Vacation shows the truth about parenthood. It’s entirely directed to children. When they grow up they’ll spend most of their vacation without us, until they become parents themselves and will use their vacation to make vacation for their kids.

But there is also another way of spending vacation, when all of us become equal and stand before the same God, who made us all into His children – it’s the time of summer retreat for parents and their children. It’s been happening for so many years in Wiselka*, in Poland. Both parents and children are looking forward to that time. Is it going to be the time of taking a rest? Surely no, but each child, no matter how old, will be able to come back to their Father – who gave us time to love.

Time is… love. As the time of vacation of our children.

Fr Jay

*Wiselka is a Retreat Center of the Institute of the Holy Family

Post Scriptum

August 1, 2012 11:14 am

So many parents keep on asking themselves: “Where did I go wrong?”

It’s good to examine one’s conscience.

But it happens all too often that we examine the wife’s or husband’s conscience instead of our own. “I did my best, and the problems are his fault, because he was such a poor role model for the kids…”

Or: “I did my best, and she…”

And maybe again we need God’s point of viiew?

Maybe we should stand in the shoes of the One who did His best, who gave to His children all He had…

Maybe we need this experience to feel the pain of God, who is suffering because His beloved child is rejecting His love? And maybe then we could endure this pain of unreciprocal, rejected love, preserving hope and love?

And hope does not disappoint.

I’m very close to you in my prayers,

Fr Jay

Oh, those children…

July 31, 2012 4:22 pm

Parenthood in relation to the children who have left Home and became independent is a completely different kind of parenthood. This is the time of pride, of becoming parents-in-law (?), grandparents, advisors…

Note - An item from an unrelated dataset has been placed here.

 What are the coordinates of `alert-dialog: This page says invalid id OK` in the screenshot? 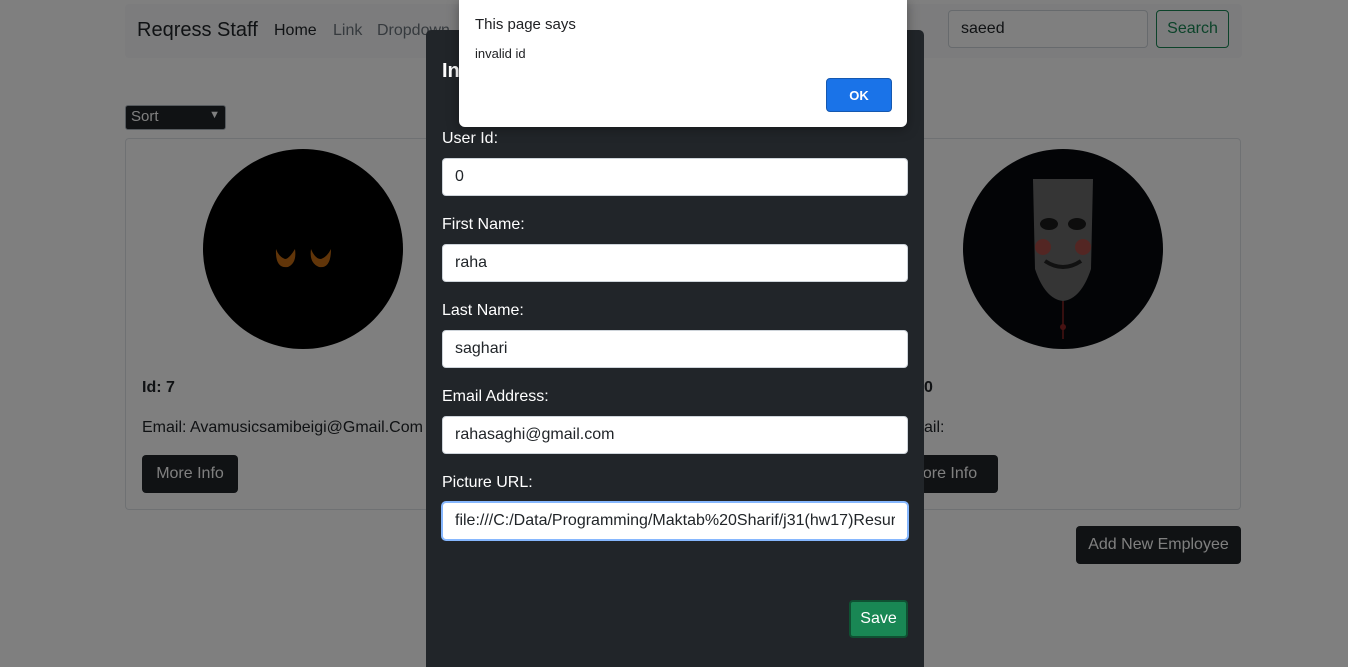 It's located at (683, 64).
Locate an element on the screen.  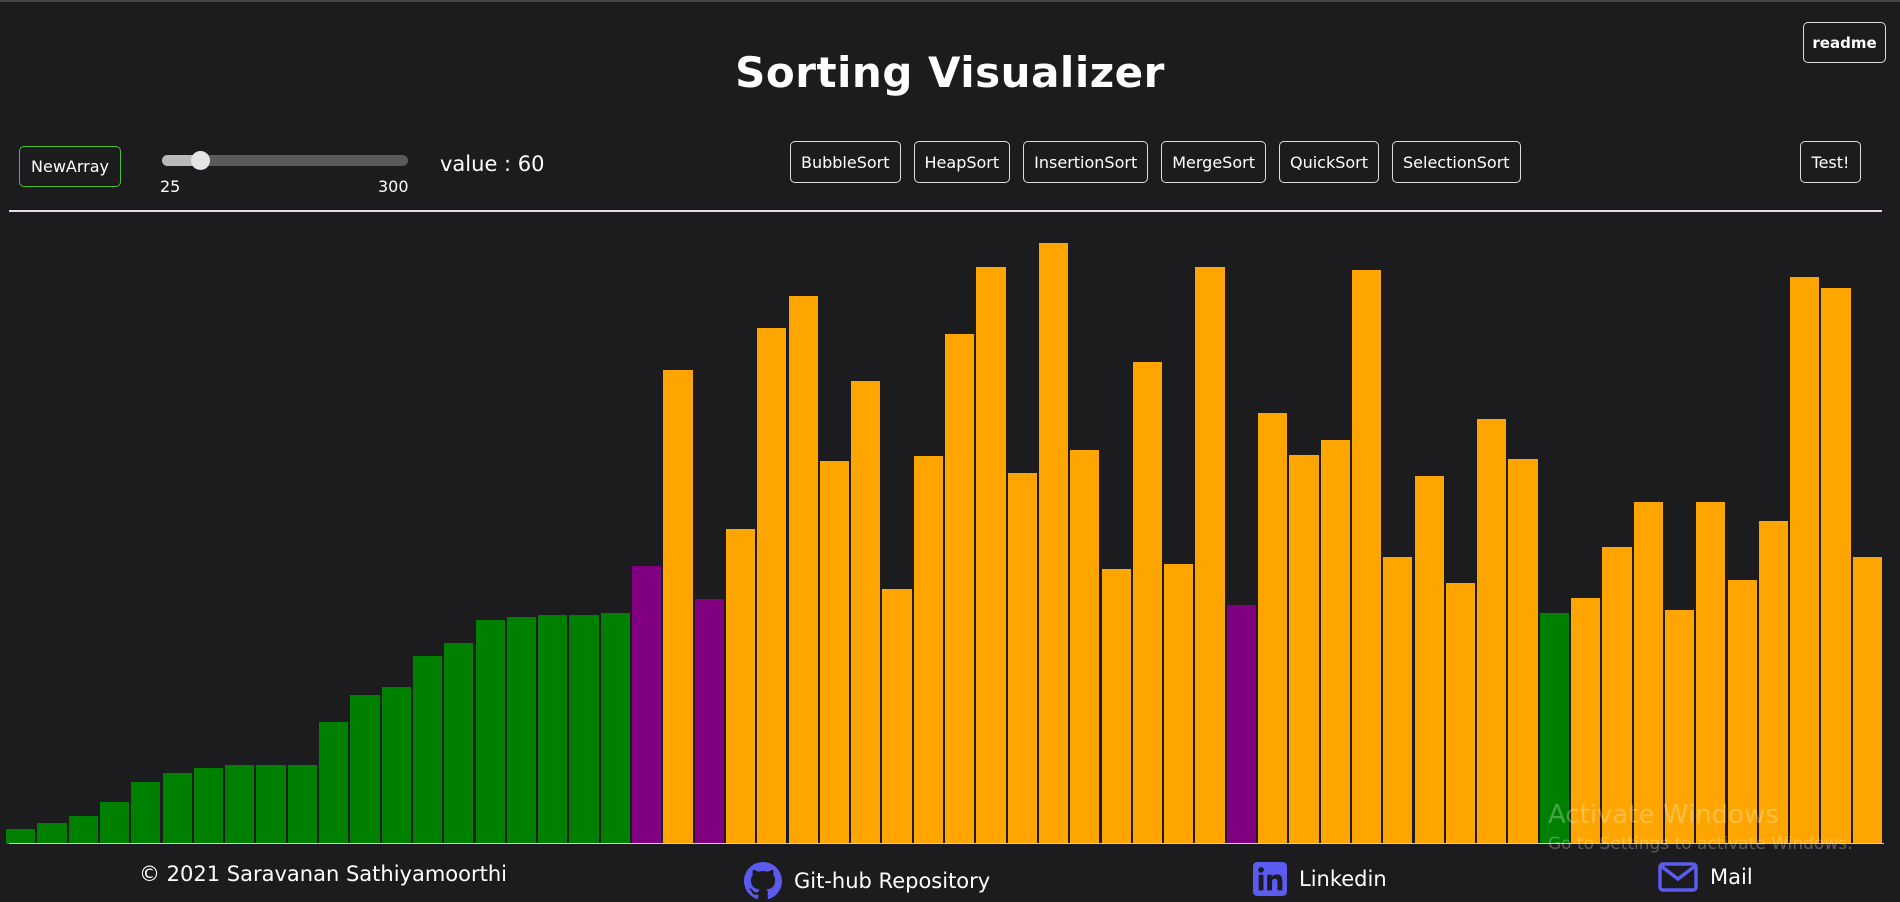
bubble-sort-button: BubbleSort is located at coordinates (846, 162).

Sometimes it is the time of confronting life which is entirely different from our expectations: abandoning faith, choices we’re not able to accept, rejection, resentment which we do not deserve…

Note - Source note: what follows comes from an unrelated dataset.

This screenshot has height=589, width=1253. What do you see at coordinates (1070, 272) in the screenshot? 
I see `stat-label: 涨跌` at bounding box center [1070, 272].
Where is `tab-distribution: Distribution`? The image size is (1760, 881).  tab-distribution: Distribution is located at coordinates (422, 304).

And yet, whenever I talk to parents like those, I always admire their infinite love, patience and hope that their children will find the right path, that they’ll stop rebelling and return to faith.

Thanks to them I come to a better understanding of the love of God, who never turns away from his child – especially the one who got lost.

My special prayer is with you, dear Parents who suffer when you witness the choices of your children. Your children are also the children of God, who loves them even more than you do.

Still on the way,

homo transitus 😉

a piece of visual art

July 7, 2012 2:35 pm

I drive past a hoarding advertising a bikini swimsuit. Michelangelo woudln’t have sculpted the body better, all in the right place. Especially the flat tummy, as flat as an iroing board – speaks to the world of the ideal of a body bearing no marks of motherhood. And yet it offers so limited space that it may not house life

I should express my gratitude to the shop which put up the advert. Because I start thinking with gratefulness about all my pregnancy stretch marks, and all the additional centimeters in my waist, which will never shrink to the shape of a teenager. Because all those marks remind me of the greatest secret of my life: that you can give shelter to someone who wasn’t there a while ago.

And I think how much of a lie is hidden in this visual ideal of a woman, whom you might count in pieces and sell together with the bikinis. And I can only imagine how much more free and rich in our hearts we, women, would be, if such pictures weren’t distributed to us – for no charge and everywhere.

Małgosia

Different palms,

June 17, 2012 9:33 am

or a perfect parent:

Rembrandt, The Return of the Prodigal Son (fragment)

Two shades of irrevocable love:

Love which accepts unconditionally, tender, selfless, giving comfort- associated more with the love of a mother.

Love which requires, gives the impulse to reach out, firm, encouraging and equipping the other with confidence – associated more with the love of a father.

They need to go together, as one palm needs the other.